Aim of the exercise → Write out the entries exactly, pictures excluded.

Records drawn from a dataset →
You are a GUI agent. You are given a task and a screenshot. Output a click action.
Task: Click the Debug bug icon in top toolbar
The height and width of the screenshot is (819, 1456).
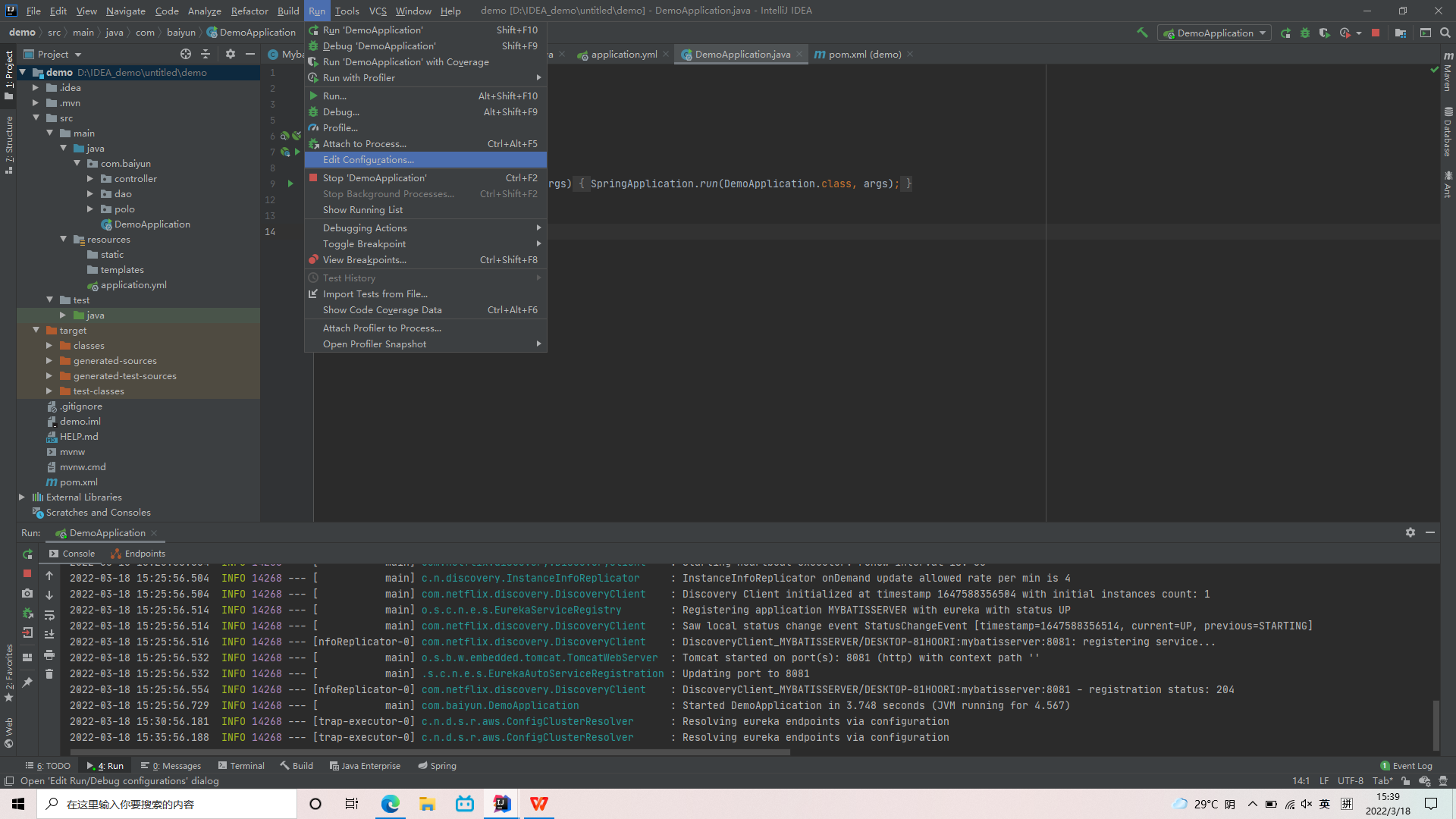click(1305, 33)
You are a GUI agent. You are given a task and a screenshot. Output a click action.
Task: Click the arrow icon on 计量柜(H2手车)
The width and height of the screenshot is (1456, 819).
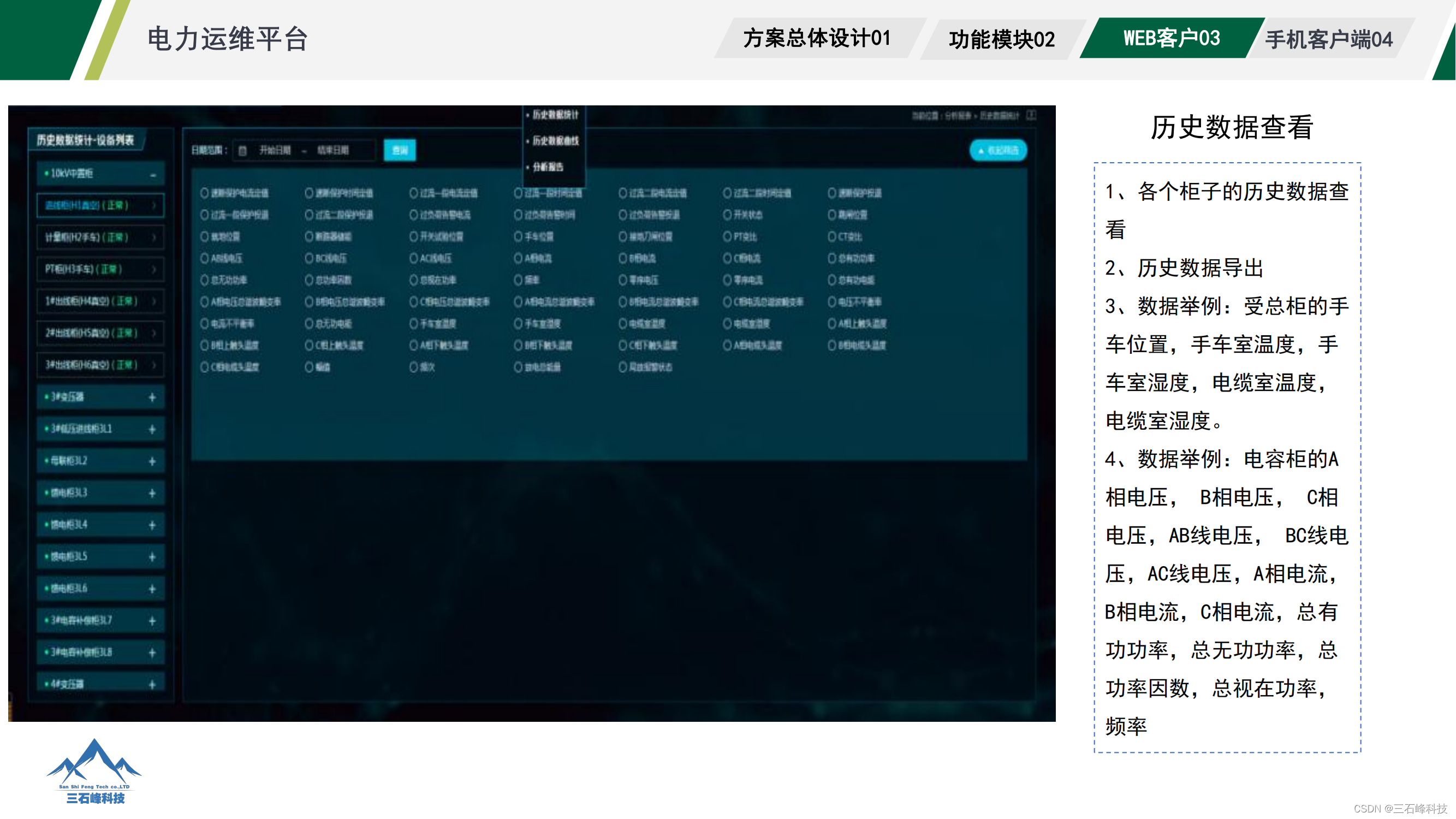coord(154,238)
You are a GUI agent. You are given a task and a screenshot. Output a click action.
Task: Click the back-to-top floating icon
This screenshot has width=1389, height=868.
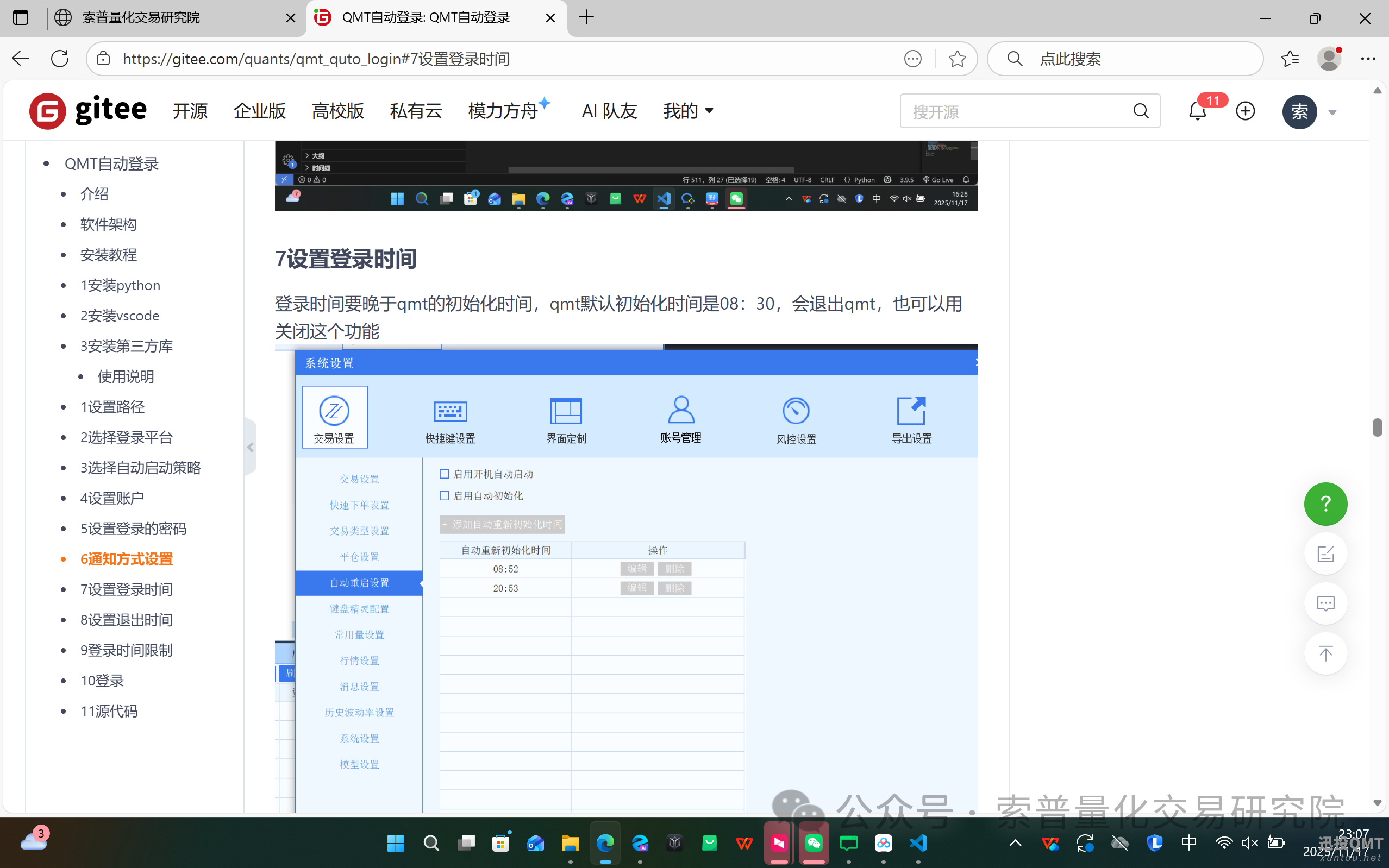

Completed task →
You are a GUI agent. You are given a task and a screenshot. Output a click action.
Task: Click the Debug bug icon in top toolbar
The height and width of the screenshot is (819, 1456).
click(1305, 33)
You are a GUI agent. You are given a task and a screenshot. Output a click action.
Task: Click the arrow icon on 计量柜(H2手车)
The width and height of the screenshot is (1456, 819).
coord(154,238)
You are a GUI agent. You are given a task and a screenshot. Output a click action.
Task: Click the back-to-top floating icon
This screenshot has width=1389, height=868.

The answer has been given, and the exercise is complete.